◆ **Passage for review**:
──────────

Yang Fudong (杨福东; born 1971 in Beijing) is a Chinese contemporary artist. In the early 1990s, he began to work with film. He began creating films and videos using 35 mm film. Currently Yang directs films, creates photographs, and creates video installations.

Yang is known to explore themes that are historical, social, and political by juxtaposing contradictions between current social issues, with cultural norms. A fan of the abstract and fragmented storyline, he tends to create sequences that are long and suspended, with the use of black-and-white as a constant.
Yang's work has a nostalgic feel that incorporates the lyrical harmony of traditional handscrolls with the expressiveness of new wave cinema that is reminiscent of Jim Jarmusch, someone he admires.

 Yang Fudong's most popular works include: Seven Intellectuals in a Bamboo Forrest, The Fifth Night, the 17th Biennale of Sydney, East of Que Village, An Estranged Paradise, Backyard- Hey! Sun is Rising, and No Snow on the Broken Bridge.

His work has been exhibited in China through avant-garde exhibitions in the late 1990s and has been consequently shown in many countries including solo presentations in Parasol Unit, London (2011); National Museum of Contemporary Art, Athens (2010); Asia Society, New York (2009); Kunsthalle Wien, Vienna (2005); Castello di Rivoli, Torino (2005); and the Renaissance Society, Chicago (2004). In 2013, Kunsthalle Zurich and Berkeley Art Museum & Pacific Film Archive co-organized his first retrospective exhibition. Recent exhibitions include Yang Fudong at the Wolverhampton Art Gallery, UK; Moving Mountains, OCAT Xi'an, China (both 2017) and Filmscapes, at ACMI, Melbourne (Australian Centre for the Moving Image) which traveled to the Auckland Art Gallery Toi o Tamaki, New Zealand (2015-2016). Yang Fudong has participated in prestigious international art events including the Sharjah Biennial, UAE (2013); Venice Biennale, Italy (2003 and 2007); The Asia Pacific Triennial of Contemporary Art, Australia (2006); Documenta XI, Germany (2002). He is represented by and regularly exhibits his work at Chinese contemporary art gallery ShanghART Gallery.

==Education==
Yang graduated in oil painting from China Academy of Fine Arts in Hangzhou in 1995.

==Works==

=== East of Que Village===
East of Que Village is a six-channel film with black and white color. It shows a wild pack of dogs looking to scavenge in a small northern Chinese town on the outskirts of Beijing. This small rural town seems to bring up memories of Yang's own childhood and his hometown. The town is empty and basically evacuated. Yang Fudong is trying to show how contemporary China has moved away from its traditions and from a certain part of life. Yang shows the dogs struggling to find food until they turn against each other just for survival. There is a small group of people the dogs come across which immediately makes the viewer feel the humans must also be struggling to survive in the same way the dogs are. Yang Fudong shows a strong question of whether or not the contemporary movement in China is helping the country or making them weaker. He relates this film to his own personal life as well as his own experiences. It shows the isolation and emptiness every human feels at one point in their life. This film has a couple of messages in it but it does not overload the viewer. Yang Fudong gives one overall message to the audience to create an experience from which they can grow. The whole experience is important. There are six screens all playing at the same time with different film going on them. The whole viewing area is overwhelmed with the sounds of barking and the sounds of people (from the film). Yang Fudong captures the audience with his interesting work and his simply conveyed themes.

──────────

◆ **Questions to answer**:
(a) From the text about Yang Fudong, list every venue named as hosting one of his solo presentations, each with its city and year.
(b) Write the next part of the text about Yang Fudong, following on from its final sentence.

◆ **Given entries**:
──────────

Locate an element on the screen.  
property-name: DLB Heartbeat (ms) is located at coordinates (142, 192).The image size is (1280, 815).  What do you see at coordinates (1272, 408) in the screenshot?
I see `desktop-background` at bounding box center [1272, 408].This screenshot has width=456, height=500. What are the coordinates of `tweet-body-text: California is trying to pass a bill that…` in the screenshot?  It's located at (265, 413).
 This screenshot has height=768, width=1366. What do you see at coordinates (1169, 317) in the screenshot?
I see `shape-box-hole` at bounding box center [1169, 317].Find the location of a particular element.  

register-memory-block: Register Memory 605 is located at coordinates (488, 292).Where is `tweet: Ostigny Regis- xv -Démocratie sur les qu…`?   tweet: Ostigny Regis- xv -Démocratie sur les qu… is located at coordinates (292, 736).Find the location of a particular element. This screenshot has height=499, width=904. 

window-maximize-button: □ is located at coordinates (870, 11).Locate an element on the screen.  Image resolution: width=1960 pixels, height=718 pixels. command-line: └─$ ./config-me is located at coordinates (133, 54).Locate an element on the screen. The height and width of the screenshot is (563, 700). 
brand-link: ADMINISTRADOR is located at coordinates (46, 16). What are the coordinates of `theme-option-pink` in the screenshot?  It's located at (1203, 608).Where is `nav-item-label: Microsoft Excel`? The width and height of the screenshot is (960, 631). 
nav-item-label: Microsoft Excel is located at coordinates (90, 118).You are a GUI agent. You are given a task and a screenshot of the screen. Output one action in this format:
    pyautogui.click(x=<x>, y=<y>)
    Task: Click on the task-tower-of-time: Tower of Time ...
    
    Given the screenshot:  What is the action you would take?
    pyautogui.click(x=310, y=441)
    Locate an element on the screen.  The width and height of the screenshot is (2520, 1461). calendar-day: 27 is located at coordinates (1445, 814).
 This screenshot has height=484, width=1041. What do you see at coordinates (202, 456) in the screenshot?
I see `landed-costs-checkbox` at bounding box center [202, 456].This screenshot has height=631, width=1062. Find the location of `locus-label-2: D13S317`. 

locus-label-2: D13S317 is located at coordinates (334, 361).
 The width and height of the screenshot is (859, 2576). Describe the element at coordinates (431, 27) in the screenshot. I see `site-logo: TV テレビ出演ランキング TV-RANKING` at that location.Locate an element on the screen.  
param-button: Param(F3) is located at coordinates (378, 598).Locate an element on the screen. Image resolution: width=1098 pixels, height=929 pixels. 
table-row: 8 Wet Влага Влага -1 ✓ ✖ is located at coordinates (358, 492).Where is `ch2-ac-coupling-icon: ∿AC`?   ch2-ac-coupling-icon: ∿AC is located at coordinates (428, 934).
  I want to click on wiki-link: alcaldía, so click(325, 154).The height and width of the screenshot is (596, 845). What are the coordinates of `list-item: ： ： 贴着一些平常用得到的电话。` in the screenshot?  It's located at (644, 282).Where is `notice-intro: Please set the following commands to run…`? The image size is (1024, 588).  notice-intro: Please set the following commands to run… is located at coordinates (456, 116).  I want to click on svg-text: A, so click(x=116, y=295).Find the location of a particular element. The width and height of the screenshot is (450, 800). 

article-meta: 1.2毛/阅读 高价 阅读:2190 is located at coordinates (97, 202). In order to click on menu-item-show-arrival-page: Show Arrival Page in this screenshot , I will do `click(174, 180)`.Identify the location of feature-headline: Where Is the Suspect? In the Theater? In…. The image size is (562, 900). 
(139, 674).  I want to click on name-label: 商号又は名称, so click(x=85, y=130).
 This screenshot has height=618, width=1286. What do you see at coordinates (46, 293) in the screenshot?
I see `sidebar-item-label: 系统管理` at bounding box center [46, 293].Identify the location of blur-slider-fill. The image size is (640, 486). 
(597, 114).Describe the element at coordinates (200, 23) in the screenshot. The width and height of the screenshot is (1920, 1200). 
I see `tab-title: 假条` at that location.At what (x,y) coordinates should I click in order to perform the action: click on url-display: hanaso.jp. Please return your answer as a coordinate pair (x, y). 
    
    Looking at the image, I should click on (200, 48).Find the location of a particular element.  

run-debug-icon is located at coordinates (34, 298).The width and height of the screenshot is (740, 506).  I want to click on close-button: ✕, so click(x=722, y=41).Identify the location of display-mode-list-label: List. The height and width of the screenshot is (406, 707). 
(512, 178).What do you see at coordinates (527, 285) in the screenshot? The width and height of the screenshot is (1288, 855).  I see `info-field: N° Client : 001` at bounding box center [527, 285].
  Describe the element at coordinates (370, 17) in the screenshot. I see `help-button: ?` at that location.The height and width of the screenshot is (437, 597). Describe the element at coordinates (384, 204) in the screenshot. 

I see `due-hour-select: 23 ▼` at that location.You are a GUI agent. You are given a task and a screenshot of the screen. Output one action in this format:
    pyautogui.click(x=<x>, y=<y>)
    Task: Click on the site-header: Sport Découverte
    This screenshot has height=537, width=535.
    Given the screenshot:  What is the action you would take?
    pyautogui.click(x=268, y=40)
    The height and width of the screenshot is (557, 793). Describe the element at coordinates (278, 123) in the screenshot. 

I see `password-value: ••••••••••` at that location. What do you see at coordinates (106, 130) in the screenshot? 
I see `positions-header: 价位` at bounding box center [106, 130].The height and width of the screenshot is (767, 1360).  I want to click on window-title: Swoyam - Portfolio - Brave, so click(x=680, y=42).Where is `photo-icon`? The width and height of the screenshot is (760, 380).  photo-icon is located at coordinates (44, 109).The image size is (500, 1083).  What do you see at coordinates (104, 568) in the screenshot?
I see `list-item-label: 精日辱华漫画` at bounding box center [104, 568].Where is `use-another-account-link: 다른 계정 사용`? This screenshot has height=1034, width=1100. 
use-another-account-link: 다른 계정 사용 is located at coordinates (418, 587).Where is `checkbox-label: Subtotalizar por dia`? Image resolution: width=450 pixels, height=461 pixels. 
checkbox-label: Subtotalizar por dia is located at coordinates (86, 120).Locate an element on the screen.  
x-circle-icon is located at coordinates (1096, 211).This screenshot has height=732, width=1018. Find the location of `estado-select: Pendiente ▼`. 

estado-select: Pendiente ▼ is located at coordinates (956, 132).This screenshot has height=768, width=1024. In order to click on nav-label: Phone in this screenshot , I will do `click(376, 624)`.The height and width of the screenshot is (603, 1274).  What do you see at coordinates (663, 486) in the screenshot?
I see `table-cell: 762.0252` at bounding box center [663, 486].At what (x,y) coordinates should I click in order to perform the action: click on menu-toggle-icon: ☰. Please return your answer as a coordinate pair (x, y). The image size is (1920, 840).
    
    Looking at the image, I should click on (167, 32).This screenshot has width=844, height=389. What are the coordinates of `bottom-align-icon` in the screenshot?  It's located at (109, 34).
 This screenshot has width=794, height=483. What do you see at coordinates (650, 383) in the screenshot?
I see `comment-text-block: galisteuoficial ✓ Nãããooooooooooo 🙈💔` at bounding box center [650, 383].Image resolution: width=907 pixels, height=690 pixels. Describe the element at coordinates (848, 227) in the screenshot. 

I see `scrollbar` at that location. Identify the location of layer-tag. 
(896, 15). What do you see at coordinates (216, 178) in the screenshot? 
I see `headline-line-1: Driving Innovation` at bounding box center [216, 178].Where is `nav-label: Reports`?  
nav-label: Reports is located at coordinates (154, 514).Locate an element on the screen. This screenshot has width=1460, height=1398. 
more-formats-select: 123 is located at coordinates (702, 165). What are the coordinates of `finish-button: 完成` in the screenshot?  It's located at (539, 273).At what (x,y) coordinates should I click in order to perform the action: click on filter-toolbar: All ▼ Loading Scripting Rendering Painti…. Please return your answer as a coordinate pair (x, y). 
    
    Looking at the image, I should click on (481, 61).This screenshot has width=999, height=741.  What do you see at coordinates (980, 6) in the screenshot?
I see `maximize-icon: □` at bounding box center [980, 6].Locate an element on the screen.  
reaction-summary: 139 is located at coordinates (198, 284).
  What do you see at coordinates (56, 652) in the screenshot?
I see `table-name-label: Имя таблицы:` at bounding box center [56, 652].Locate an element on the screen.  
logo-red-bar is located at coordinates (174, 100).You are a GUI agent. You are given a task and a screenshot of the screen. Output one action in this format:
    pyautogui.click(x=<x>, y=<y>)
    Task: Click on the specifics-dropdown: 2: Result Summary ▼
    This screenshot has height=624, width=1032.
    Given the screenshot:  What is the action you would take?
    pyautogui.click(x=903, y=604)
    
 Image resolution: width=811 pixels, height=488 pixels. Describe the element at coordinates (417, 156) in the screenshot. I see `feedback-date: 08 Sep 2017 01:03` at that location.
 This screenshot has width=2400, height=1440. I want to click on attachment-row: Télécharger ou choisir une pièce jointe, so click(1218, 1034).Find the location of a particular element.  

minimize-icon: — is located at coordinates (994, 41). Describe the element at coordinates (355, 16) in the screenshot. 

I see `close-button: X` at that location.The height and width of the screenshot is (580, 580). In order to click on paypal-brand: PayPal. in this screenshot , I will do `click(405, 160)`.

──────────

◆ **Exercise results**:
(a)
Parasol Unit, London (2011)
National Museum of Contemporary Art, Athens (2010)
Asia Society, New York (2009)
Kunsthalle Wien, Vienna (2005)
Castello di Rivoli, Torino (2005)
Renaissance Society, Chicago (2004)

(b)
===No Snow on the Broken Bridge===
This is one of Yang Fudong's more personal works. This is a black and white film that is viewed on many different screens just as East of Que Village. In this film, Yang describes the troubles and difficulties for young people face growing up in a world heading towards modernism. Yang Fudong is one of these young people who are trying to find their way in the modern world. They do not want to discard all tradition but they realize the fast-growing world is all around them. No Snow on the Broken Bridge shows the experiences and emotions that Yang Fudong feels towards this movement and it portrays how his generation fells. Yang Fudong shows the isolation and alienation young intellectuals feel is today's society. This film is another example of how he captures the feelings of a whole generation in his films.

===The Fifth Night===
This is another video installation by Yang Fudong, one of his more recent films. It is a black-and-white film set in old Shanghai. The work is presented on seven large-screen televisions arranged across a total width of 21 meters. In this film, Yang departs from his earlier style and instead uses an approach he calls the "multiple-views file." This technique presents actors' expressions as if they were unscripted or uncontrolled. The seven cameras allow each actor's emotions to be shown from multiple angles. Yang has stated that this method aims to create an immersive experience for the viewer. The piece contributed to Yang's existing reputation within Chinese filmmaking.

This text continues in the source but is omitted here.